Venezuelans became the largest group of first-time asylum applicants in the EU in 2025, filing 89,500 applications, or 13% of the total. Afghans ranked second with 63,800 applications, or 10%, while Syrians fell to third place with 40,000, or 6%. Eurostat said Syrians had been the leading nationality for first-time asylum applications every year from 2013 through 2024, making the 2025 shift a notable change in the EU asylum profile.

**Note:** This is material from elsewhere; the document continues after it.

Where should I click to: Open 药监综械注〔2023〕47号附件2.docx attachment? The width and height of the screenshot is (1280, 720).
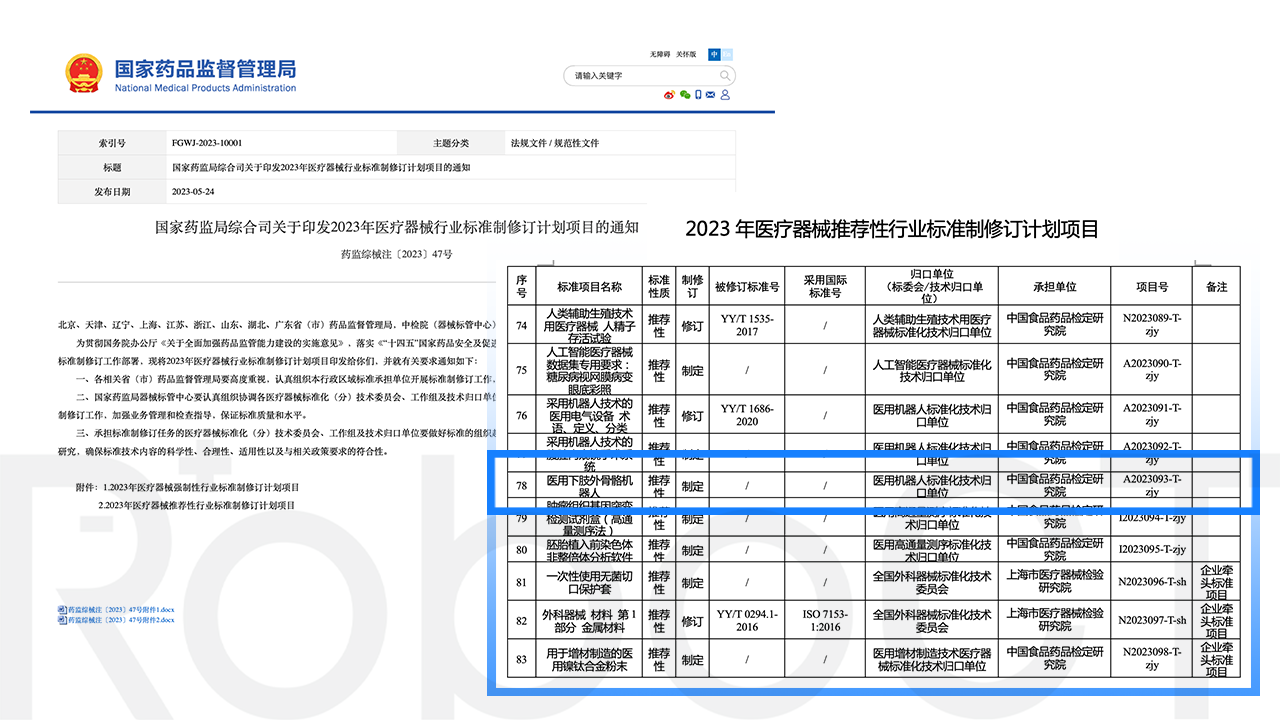click(x=120, y=619)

Spain received the highest number of first-time asylum applicants in 2025 with 141,000, equal to 21% of the EU total. Italy followed with 126,600 applications, ahead of France with 116,400, Germany with 113,200 and Greece with 55,400. Those five countries together accounted for 83% of all first-time applications filed in the EU last year. Relative to population, Greece recorded the highest rate with 5.3 first-time applicants per 1,000 residents, ahead of Cyprus and Spain at 2.9 each.
Nationality changes alter the annual ranking
The EU also received 21,125 first-time asylum applications from unaccompanied minors in 2025. Afghan children accounted for the largest share with 2,690 applications, followed by Eritreans with 2,345, Syrians with 2,330, Egyptians with 2,295 and Somalis with 2,290. Germany registered the most such applications at 4,925, followed by the Netherlands with 3,615, Spain with 3,210, Greece with 3,030 and Belgium with 1,615, underlining the continued pressure on a limited number of national asylum systems.
Monthly data pointed to the same downward direction by the end of the year. In December 2025, the EU recorded 47,650 first-time asylum applications, down 23% from December 2024 and 13% from November 2025. Venezuelans were again the largest group in that month with 6,675 applications, followed by Afghans, Bangladeshis and Syrians. Italy, Spain, France and Germany together received 72% of first-time applicants in December, showing that the annual concentration of cases remained in place at year-end.
Broader migration data show uneven pressure
Separate figures from the European Union Agency for Asylum showed that the broader EU+ area, which includes the EU as well as Norway and Switzerland, received about 822,000 asylum applications in 2025, down 19% from 2024. The agency said Syrian applications fell 72% across the EU+, while Afghan applications rose 33% and Venezuelan applications increased 23%. It also reported that the EU+ recognition rate dropped to 29% in 2025, the lowest annual level on record, while first-instance pending cases still stood at roughly 863,000.
Other EU data showed that the decline in asylum applications came alongside lower irregular arrivals but sustained protection needs. Frontex said detections of irregular border crossings at the EU’s external borders fell 26% in 2025 to almost 178,000, the lowest level since 2021. Eurostat separately reported that 4.38 million people who fled Ukraine remained under temporary protection in the EU at the end of January 2026. Eurostat said its annual asylum figures were rounded and that Spain’s 2025 data were provisional.